正愁一人无聊之际,钱美强似乎略有心事的走来。
“张帆……”钱美强坐到我的旁边,望着窗外。
“怎么了?”
“你不觉得这一切也太凑巧,太顺利了吗,仿佛这些线索都早已被安排好了?”
“嗯……你是觉得,找到伍姐是凶手的线索,过于轻松了吗?”
“嗯,从伍姐出现在你房间,然后发现伍姐的线索,找到证据,这一步一步简单的让我觉得好像就是被人设计好的游戏关卡一样,换句话说,就好像别人故意把证据丢在我们面前。”钱美强一直注视着窗外。
“如果牛顿不发现万有引力,万有引力依然存在,那你说为什么是牛顿发现了万有引力,而不是其他人,这也不是巧合吗?”
“那是因为在牛顿之前,伽利略、哥白尼、开普勒已经在力学方面做了许多研究,开普勒的行星定律,哥白尼的日心说,伽利略的力学发现……”
“所以,所有的现象与证据一样,它存在就会被人发现,不是吗?”我心中十分的不解,为什么科学思维如此优秀的人会有这种想法。
“但我觉得这更像是阴谋,像是被人设计好的一样。”
“被人设计,是谁?”
“我不知道,我觉得可能是我们不知道的人或者某种高级生命!”
“嗯……”我一时不知道怎么回答钱美强的话,我转头看着她,她的眼神似乎正酝酿着什么,让我有一种感觉似曾相识,之前伍姐在我身旁哭泣时看我的眼神——恐惧,我猜测钱美强的内心道:“所以你看,你老是会想到有外星人或者神秘力量,所有的科学进步不是一蹴而就,也不是一步一个阶梯,在得到正确的科学理论之前,人们需要在无数个错误理论中找到一个正确方向,这个正确方向可能是一个关键点,也可能是数个点组成的线或者面,而化学就是一个很好的例子,金黄色的金属可能是黄金,也可能是铜,为什么铜不能炼成黄金,这个时候是属于化学的范畴,如果只看两者原子里面的结构,发现结构相似,都是质子中子、电子构成,但它们本质上的质子数量不一样,这里又属于是物理的范畴。简单来说质子决定元素种类,中子决定同位素、电子决定化学性质。

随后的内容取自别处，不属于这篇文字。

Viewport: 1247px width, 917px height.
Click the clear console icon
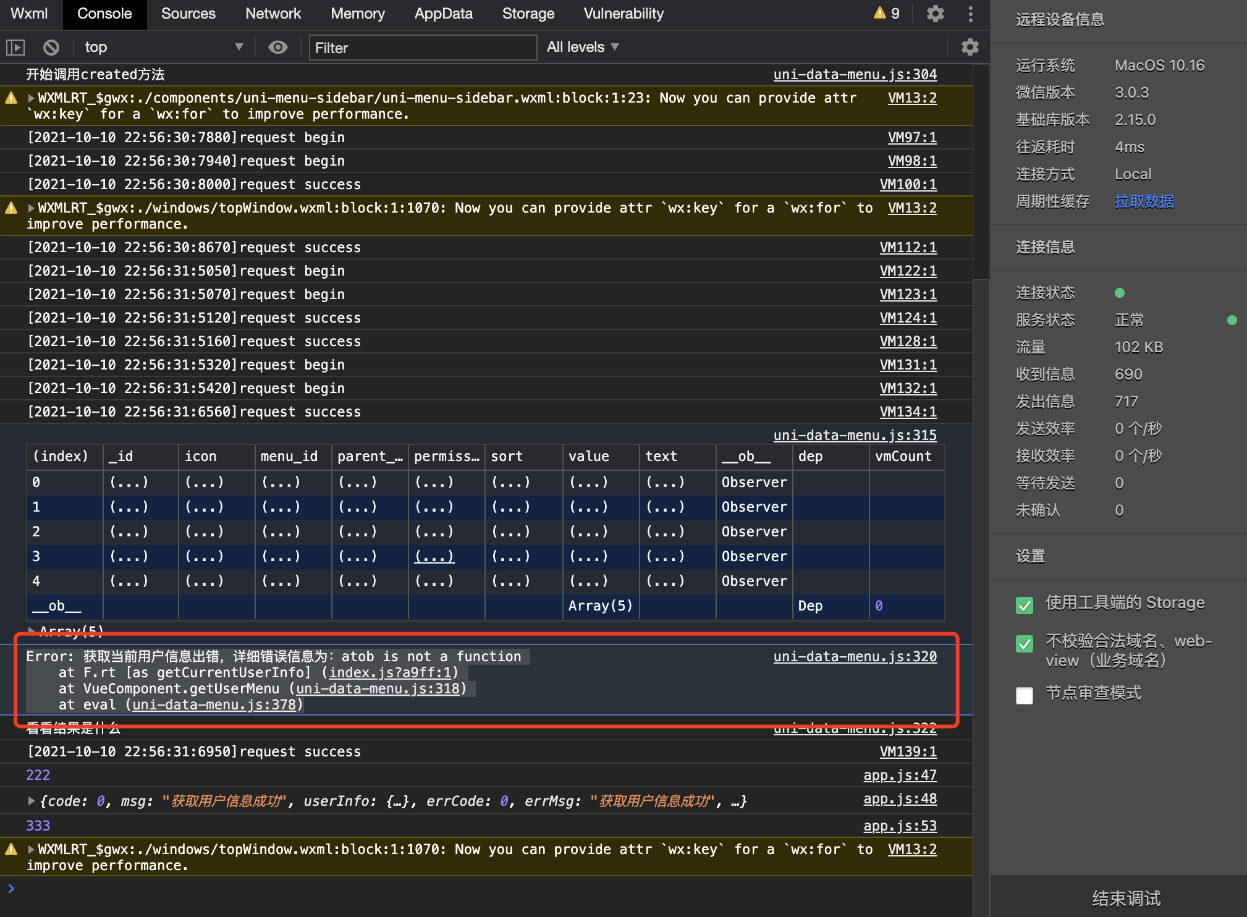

当然现在科学家们观测到了一种叫夸克的更底层的基本粒子,但我想说的是,我们现在发现的很多不同类别的许多知识,看似是独立的知识,只是因为人类在不同情况下观测到的不同现象,发现了很多可以验证推理的规律,到最后可能才发现那是万有引力这个根本原因造成人不会自己飞离地面,而不是观察昆虫、鸟、云、月亮得出的有翅膀、没重量、有神力等不同定理结论,但结果仍是让爱因斯坦的相对论推翻了几乎所有。”我稀里糊涂的乱说了一通,也不知道这些知识或者逻辑正确与否,想着既然钱美强喜欢聊这些就聊,不要陷入一种对世界的恐惧之中。
“哈哈哈哈,你说这些的时候,特别像一个人。”钱美强看着我,突然说道。
“谁?”我好奇的回过头,看着钱美强。
“先知!”
“先知?”我大脑快速的运转,思考这句话的含义。
“就是突然得到了神的启示,然后告诉凡人真理的使者。”钱美强皱着眉道。
“是吗,我瞎说的,平常八卦新闻看的比较多。”
“是哪一种?”
“古代人类尝试过的一百种飞行方式之类的另类科学知识,这些知识会以一种奇特的方式进入到我的大脑中。”
“你印象深刻的是哪个?”
“明朝,一个在椅子上绑了很多火箭的人,飞到空中,火箭没有动力,摔死了。”
“哈哈哈,我居然不知道!”钱美强在我耳边笑道。
“是吗,我以为你应该知道这些,看你样子就是个学霸,什么都知道那种。”我礼貌的回答道。
“没有,小时候主要把精力放在学习和兴趣班了,大部分时间都在上课。”
“那可能就是你太一门心思了,所以想事的时候,总是想的和别人不一样。”我继续夸赞道。
“也不是,怎么说呢,越在考古行业呆的时间越长,不可思议的事情就越多。”
“那只能说人类并没有那么聪明,这世界上不可思议的事情多了去,不必太纠结,如果没有现代化学和医学,营地这段时间,可能我们一不小心就中了瘴气瘟疫啥的。”
“那你知道瘴气瘟疫是啥了?”
“不知道,古代小说看多了。”
“那你说的啥意思。”
“我意思就是,世界上那些解释不了的现象只是因为没发现这里面的根本原理,瘴气瘟疫是病,找到病因就不那么稀奇了。”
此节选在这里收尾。